Purchasing Real Estate in Colombia
Under Colombia’s real estate regime, acquiring a property generally begins with signing a promise of sale. It is finalized with the respective purchase agreement, where the seller is obligated to transfer the right of ownership. This contract must be formalized as a public deed at a notary public’s office, where the following documents will be requested:
- Authenticated copy of the property tax for the year the deed is formalized, which must be duly paid.
- Original certificate stating that taxes on the increased value of the property are paid, issued by the Urban Development Institute (IDU, by its Spanish acronym).
- Original certificate of good standing from the building association if the property is subject to the horizontal property regime.
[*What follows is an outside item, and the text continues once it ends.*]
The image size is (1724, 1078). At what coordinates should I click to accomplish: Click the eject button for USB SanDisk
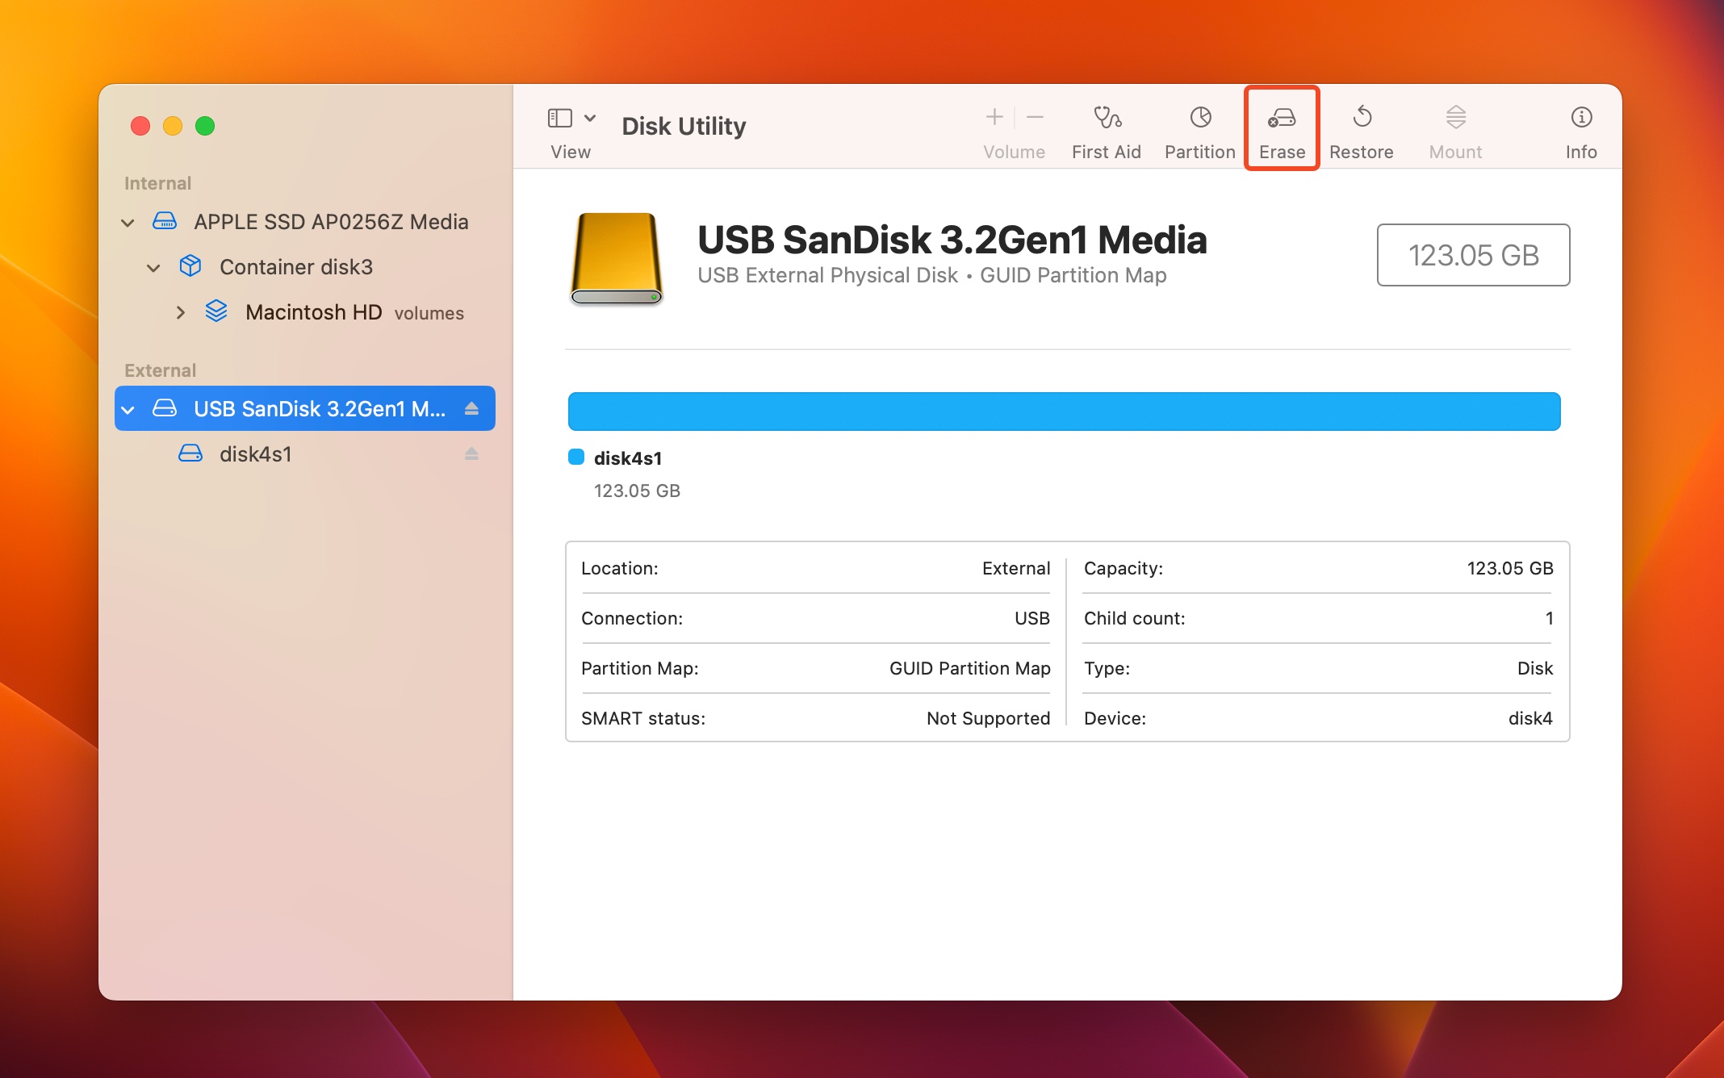coord(471,408)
- Proof of payment of the national consumption tax when applicable.
Once the public deed is available, it must be registered at the Public Registry Office to validate the sale and update the ownership of the asset. The acquisition of the real property ends with its proper delivery.
Costs associated with the transaction will differ based on the value of the property to be acquired. The following is the list of costs for a real estate sale:
- Notary fees: The seller and the buyer pay in equal parts.
- Withholding tax: Paid by the seller (1% of the property value).
- Registration tax: The seller and the buyer pay in equal parts (1.67% of the property value).
- Certificate of Delivery and Unencumbered Property: Paid by the seller.
- Registration right: Paid by the buyer (0.5% of the business value).